Great, sounds good. And just a quick follow-up, if you could discuss the current patient population with regard to RCC, in terms of how many are diagnosed and how many are currently seeking treatment, just to provide a little granularity on that.

Yes. It's a good question. We have some of this in our corporate deck. And I don't have my commercial colleague on. We believe there's about 2 million to 3 million treatable patients in the U.S. It's a big indication. I think there's roughly 7 million patients diagnosed in the U.S., but when you sort of work that down of people who aren't -- who are looking for treatment and not getting proper care, sort of it brings its way down to about 2 million to 3 million patients. But if you want to, John, we can follow up on that. And I can have Farrell join the call and we can give you a better walk-down.

Great. That sounds good. And congrats again on the progress.

Thank you for the questions.

The next question comes from Debanjana from -- Chatterjee from JonesTrading.

Are you able to hear me?

Yes.

Yes, okay. I was kind of curious. Like how long of a delay do you anticipate to the RCC readout because of this imbalance? And I have a follow-up question.

I don't -- I mean, sitting here today, I don't expect any delay. We've confirmed -- reaffirmed our guidance for the fourth quarter of this year. And we're 80% enrolled. So I just only bring up the issue because, if we get to the end and want to hold the trial open for -- I mean we're not going to hold it open for more than a month, or 2 at the most, to get these arms in balance. And it may not even -- that may not even be required. So at this point, I don't expect any delay. I'm just pointing out that, that was a part of our protocol we really wanted to try to execute on to get the information.

Yes. That's very helpful. And maybe one other question: As you mentioned that it's -- I mean, in case you decide to lead, I mean, and execute like the RCC program on your own, like, you could be considering like in third line. How big do you think the opportunity size is there? How many -- like what's the number of patients?

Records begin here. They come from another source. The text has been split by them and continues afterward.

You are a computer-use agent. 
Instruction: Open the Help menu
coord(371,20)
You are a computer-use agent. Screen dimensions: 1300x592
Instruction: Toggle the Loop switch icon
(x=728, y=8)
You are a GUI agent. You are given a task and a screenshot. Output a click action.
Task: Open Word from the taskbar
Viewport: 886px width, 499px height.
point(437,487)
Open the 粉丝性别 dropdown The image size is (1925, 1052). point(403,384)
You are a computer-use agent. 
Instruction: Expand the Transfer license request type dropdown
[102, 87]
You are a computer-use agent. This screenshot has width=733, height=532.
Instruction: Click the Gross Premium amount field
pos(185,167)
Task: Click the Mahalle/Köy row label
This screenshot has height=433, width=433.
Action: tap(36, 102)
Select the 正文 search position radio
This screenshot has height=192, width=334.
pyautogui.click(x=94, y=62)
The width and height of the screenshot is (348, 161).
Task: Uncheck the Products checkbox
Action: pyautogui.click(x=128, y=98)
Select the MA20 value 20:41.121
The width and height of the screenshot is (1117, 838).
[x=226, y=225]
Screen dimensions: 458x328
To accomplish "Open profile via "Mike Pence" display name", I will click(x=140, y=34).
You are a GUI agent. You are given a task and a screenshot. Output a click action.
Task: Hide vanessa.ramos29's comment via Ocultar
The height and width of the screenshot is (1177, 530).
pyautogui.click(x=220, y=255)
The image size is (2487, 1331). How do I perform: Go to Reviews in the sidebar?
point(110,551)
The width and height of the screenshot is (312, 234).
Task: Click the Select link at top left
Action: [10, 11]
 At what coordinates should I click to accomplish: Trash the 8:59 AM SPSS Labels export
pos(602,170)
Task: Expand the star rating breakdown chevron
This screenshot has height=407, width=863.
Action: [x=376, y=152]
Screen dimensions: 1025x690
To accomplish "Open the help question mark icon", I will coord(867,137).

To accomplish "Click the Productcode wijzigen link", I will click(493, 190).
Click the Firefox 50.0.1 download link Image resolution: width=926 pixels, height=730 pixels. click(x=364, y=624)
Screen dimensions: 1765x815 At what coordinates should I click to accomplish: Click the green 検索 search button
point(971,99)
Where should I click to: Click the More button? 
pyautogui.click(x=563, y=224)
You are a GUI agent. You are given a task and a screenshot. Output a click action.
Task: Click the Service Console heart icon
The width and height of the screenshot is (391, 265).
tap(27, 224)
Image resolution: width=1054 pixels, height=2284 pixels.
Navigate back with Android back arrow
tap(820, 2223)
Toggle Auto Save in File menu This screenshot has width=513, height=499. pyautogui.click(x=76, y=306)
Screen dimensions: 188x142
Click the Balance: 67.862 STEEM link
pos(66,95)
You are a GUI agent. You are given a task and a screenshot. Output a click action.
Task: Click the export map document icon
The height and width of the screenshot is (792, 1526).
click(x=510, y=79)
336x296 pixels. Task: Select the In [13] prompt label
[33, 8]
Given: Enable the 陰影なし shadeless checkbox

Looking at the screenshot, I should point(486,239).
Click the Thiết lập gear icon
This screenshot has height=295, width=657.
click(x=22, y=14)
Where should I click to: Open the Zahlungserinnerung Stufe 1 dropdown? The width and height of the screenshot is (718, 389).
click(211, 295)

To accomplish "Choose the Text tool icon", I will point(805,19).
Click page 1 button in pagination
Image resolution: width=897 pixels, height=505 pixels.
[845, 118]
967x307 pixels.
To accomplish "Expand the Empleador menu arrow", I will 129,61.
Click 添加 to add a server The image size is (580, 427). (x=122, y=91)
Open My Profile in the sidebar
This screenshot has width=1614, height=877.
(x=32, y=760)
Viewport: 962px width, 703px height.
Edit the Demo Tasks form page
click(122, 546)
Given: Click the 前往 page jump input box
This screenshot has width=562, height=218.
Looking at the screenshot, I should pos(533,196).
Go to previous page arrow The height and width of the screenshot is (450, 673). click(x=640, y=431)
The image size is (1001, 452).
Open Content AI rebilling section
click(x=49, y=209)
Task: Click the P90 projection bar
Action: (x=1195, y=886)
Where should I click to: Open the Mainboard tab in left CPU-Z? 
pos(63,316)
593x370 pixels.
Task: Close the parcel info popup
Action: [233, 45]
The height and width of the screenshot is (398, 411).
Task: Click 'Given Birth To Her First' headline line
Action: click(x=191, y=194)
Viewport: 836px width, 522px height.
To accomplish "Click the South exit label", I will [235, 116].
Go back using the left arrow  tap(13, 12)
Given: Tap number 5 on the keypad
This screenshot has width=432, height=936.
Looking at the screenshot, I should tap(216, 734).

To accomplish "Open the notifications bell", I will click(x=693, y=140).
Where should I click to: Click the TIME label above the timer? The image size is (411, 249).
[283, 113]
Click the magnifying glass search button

Yes. So we have not shared all of that. We're doing a lot of work this summer. It's a big patient opportunity. I mean you know with a lot of the P2X3s. I know you follow that space, Debanjana. They don't work in sort of 30% to 40% of the patients. Some of the patients they work in have very severe cough. And even then with the reduction in cough, it's not completely reduced, so there's a pretty big opportunity here for this group with really not a lot of options. So we are finishing up our market research. And at some point, we'll share sort of our views on that and how that walks down, but we view that as a very significant market opportunity, particularly in light of the fact there is very little -- there's not a lot of competitors left in the space.

This concludes our question-and-answer session. I would like to turn the conference back over to Jennifer Good for closing remarks.

Thank you for joining us. We are expecting steady news flow of data in the upcoming months with regards to our clinical trials data, and we look forward to sharing this with you. We will be participating in several investor conferences over the next couple of months, as listed in our press release, and hopefully, we will see some of you there. Thank you for joining the call. And we're available afterwards for any questions you may have.

The conference has now concluded. Thank you for attending today's presentation. You may now disconnect.